───── Records for the exercise ─────

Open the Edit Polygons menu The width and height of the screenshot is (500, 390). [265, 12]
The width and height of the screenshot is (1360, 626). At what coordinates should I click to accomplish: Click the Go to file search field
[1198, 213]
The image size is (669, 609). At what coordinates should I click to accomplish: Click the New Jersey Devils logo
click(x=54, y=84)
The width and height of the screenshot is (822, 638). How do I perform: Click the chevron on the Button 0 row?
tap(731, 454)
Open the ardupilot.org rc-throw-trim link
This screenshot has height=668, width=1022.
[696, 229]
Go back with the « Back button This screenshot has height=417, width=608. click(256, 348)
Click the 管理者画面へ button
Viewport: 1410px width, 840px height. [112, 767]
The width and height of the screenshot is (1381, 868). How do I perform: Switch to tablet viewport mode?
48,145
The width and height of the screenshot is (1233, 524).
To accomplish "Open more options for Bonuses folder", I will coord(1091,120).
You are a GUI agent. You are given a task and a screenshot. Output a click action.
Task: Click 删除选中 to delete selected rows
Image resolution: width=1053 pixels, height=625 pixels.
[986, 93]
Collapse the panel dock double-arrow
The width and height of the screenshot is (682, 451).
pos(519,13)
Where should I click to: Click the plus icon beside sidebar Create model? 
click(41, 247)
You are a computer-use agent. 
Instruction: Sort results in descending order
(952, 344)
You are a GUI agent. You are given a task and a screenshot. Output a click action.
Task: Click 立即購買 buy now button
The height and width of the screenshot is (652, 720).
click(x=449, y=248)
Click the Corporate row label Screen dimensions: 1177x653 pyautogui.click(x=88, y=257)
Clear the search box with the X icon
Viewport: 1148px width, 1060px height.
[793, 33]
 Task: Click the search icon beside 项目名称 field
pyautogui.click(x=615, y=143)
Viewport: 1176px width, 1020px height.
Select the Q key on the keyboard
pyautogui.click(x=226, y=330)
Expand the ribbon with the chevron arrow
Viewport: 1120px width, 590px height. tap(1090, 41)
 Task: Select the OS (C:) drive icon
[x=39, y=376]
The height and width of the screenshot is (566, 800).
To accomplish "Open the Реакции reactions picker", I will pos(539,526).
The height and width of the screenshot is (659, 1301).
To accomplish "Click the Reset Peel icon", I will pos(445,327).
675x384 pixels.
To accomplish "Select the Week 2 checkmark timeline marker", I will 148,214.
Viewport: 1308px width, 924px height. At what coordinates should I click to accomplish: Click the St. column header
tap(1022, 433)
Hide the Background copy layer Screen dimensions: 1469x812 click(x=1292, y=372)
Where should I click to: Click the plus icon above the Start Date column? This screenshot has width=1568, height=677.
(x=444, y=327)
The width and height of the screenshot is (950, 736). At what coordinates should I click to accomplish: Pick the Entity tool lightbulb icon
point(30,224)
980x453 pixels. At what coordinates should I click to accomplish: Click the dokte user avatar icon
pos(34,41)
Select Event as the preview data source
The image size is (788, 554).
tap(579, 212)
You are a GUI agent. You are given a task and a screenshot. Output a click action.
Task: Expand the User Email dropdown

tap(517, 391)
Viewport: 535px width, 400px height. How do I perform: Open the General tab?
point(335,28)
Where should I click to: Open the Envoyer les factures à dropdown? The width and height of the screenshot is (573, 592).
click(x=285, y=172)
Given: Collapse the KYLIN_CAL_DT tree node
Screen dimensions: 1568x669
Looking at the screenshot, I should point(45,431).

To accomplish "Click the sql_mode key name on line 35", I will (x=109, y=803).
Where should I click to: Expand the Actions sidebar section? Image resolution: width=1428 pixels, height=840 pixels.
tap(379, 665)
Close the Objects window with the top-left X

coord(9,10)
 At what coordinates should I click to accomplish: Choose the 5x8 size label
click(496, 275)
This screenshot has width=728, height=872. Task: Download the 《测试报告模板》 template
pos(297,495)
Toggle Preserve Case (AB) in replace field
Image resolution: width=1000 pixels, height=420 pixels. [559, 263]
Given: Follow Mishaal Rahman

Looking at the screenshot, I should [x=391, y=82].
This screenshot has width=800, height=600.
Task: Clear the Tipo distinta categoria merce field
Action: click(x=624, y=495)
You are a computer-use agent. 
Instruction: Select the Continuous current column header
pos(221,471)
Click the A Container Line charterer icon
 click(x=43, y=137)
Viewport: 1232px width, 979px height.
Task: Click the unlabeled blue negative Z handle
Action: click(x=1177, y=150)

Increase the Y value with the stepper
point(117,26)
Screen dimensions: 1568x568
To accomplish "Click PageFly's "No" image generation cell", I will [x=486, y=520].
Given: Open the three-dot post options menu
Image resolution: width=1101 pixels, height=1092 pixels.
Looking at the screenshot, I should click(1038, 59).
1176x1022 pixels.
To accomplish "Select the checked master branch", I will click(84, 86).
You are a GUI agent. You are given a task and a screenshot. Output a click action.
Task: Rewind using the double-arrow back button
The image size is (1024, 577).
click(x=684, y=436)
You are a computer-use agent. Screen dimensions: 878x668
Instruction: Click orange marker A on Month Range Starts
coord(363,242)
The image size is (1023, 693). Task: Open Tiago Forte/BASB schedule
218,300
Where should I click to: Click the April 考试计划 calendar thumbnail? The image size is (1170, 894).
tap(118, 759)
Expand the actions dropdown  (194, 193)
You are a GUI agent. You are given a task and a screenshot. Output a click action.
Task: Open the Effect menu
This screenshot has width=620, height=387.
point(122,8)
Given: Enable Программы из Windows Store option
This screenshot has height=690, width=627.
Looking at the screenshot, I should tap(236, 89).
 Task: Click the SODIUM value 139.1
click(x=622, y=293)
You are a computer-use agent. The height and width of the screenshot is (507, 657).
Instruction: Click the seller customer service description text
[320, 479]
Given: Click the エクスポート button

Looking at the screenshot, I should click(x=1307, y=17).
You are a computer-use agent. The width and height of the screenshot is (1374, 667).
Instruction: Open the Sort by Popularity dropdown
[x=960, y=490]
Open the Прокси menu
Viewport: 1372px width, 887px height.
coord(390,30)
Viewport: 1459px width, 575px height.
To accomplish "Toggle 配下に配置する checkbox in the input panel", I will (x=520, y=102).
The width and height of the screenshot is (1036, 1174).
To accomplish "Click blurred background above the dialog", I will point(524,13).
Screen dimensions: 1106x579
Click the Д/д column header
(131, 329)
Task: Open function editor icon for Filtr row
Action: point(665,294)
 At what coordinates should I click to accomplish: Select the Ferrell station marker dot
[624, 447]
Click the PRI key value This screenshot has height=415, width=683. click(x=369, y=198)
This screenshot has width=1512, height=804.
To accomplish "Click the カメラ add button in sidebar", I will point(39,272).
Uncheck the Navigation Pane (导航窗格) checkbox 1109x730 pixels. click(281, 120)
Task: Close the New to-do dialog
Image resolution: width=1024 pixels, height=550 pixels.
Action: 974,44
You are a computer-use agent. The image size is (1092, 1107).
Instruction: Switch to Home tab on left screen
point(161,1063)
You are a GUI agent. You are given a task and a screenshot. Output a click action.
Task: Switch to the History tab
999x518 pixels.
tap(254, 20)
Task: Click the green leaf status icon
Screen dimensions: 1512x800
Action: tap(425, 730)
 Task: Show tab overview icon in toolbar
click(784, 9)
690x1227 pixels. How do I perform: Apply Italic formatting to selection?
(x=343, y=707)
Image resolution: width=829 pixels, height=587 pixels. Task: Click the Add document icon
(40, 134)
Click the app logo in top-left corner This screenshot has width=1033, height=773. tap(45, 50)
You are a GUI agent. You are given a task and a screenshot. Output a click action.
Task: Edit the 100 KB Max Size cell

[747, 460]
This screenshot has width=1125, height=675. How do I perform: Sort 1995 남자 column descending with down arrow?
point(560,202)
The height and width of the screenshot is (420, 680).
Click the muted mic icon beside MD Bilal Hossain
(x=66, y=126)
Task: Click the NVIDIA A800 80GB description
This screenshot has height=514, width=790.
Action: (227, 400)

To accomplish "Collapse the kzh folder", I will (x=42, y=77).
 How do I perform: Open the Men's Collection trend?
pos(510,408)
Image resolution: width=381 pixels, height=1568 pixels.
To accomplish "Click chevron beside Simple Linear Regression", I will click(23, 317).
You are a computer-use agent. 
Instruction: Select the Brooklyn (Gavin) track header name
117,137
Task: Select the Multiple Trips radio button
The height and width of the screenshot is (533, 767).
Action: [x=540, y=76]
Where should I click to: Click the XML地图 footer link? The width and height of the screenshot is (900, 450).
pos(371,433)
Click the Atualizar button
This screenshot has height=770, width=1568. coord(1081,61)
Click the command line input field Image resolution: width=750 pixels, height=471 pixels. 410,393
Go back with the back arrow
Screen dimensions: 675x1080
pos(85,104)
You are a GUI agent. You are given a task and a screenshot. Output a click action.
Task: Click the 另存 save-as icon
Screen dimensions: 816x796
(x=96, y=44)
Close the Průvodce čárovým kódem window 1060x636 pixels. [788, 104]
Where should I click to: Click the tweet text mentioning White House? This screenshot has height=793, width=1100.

─────

■ Your goal: Your answer must be the lines from the one with "Task: Click the 另存 save-as icon" through the last line of the data, repeated exactly and with nothing else.

■ Answer below:
Task: Click the 另存 save-as icon
Screen dimensions: 816x796
(x=96, y=44)
Close the Průvodce čárovým kódem window 1060x636 pixels. [788, 104]
Where should I click to: Click the tweet text mentioning White House? This screenshot has height=793, width=1100.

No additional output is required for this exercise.